Views:4 Author:Site Editor Publish Time: 2019-08-05 Origin:Site
Microfiber cloths and mops are essential tools in an infection-control program.1 The goal of an infection-control program is to prevent the spread of infectious disease by reducing contact with pathogenic microbes.
What is Microfiber?
Microfiber is a polyester and nylon (polyamide) fiber that is used to make fabric. The fiber is split many times smaller than a human hair. This makes it a superior tool for cleaning and germ removal because it is able to penetrate cracks and crevasses that cotton cloths or paper towels are not able to reach. The increased surface area of the fibers and their star shape also allow them to absorb up to 7 to 8 times their weight in liquid. The fibers generate a static electric charge when moved across a surface that attracts dust and contains it, rather than spreading it around or releasing it into the air when dry dusting. The term microfiber technically applies to fiber that is 1.0 denier or smaller. The smaller the denier measurement, the finer and more effective the microfiber. Superior microfiber measures 0.13 denier. Manufacturers have created products with different weaves and weave densities for specific types of tasks. Ask the vendor about the grades of microfiber that are available and which grade is best for specific cleaning tasks.
Benefits of Microfiber
Effective at capturing microbes: Several studies have determined that microfiber is better than cotton at capturing bacteria.
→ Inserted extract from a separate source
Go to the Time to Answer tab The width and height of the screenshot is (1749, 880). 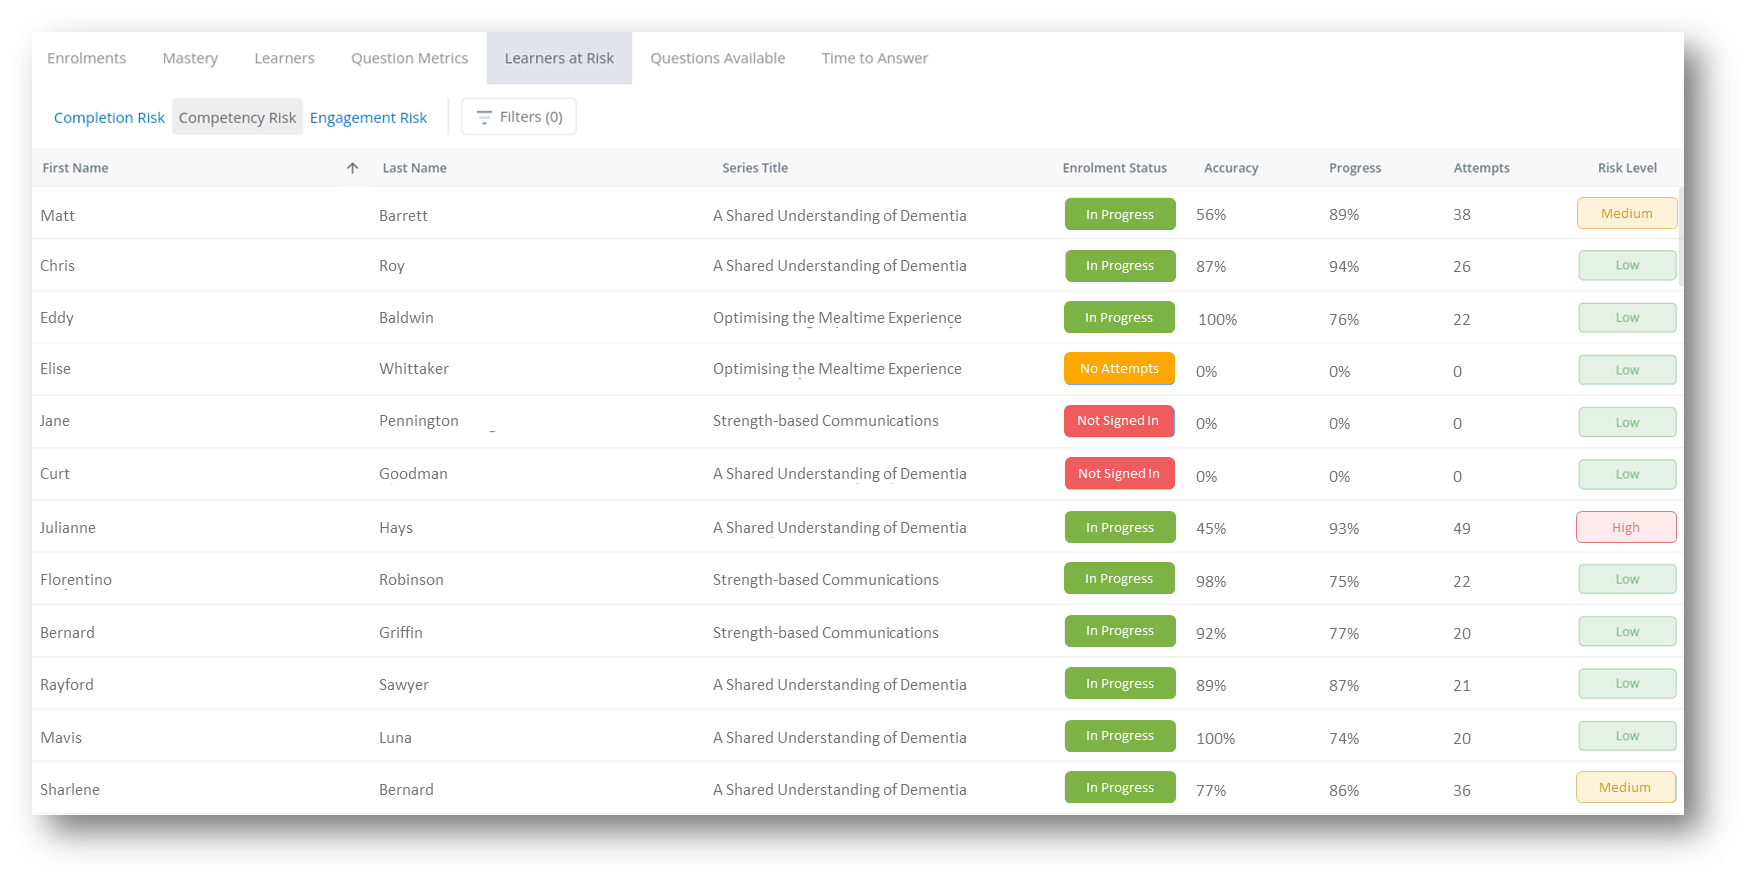point(874,58)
The University of California, Davis Medical Center compared the amount of bacteria picked up by a cotton-loop mop and by a microfiber mop. The cotton-loop mop reduced bacteria on the floors by 30%, whereas the microfiber mop reduced bacteria by 99%
Prevents cross-contamination: Microfiber cloths and mops are available in different colors so that a color-coding system can be implemented for specific uses. For instance, in bathrooms, pink cloths can be used for toilets and yellow cloths for sinks. Green cloths can be used for office cleaning.
Reduces chemical and water use more effectively: A University of Massachusetts Lowell study3 determined that because the microfiber mopping system uses less water and chemicals, it reduced the amount of water and chemicals handled, and it eliminated the need to wring the heavy cotton mops, resulting in less potential for worker injury.